◆ To do ◆
With the pictures omitted, set down exactly the lines from the one that contains "Screen dimensions: 592x305" through the last line of the data.

┏━━

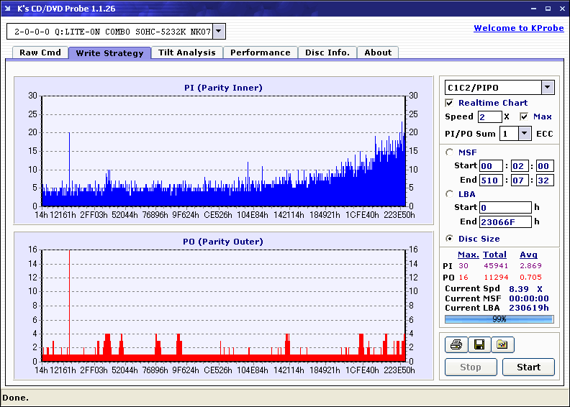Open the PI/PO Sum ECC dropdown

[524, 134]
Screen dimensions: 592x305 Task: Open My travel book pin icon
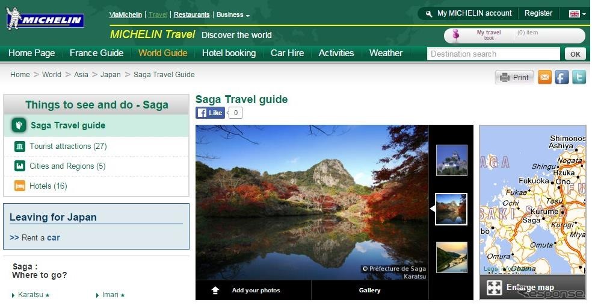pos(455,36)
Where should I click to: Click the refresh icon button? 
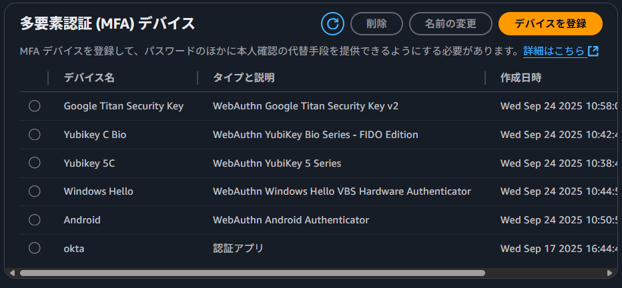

┗━━

◆ Solution ◆
Screen dimensions: 592x305 Task: Open My travel book pin icon
pos(455,36)
Where should I click to: Click the refresh icon button? 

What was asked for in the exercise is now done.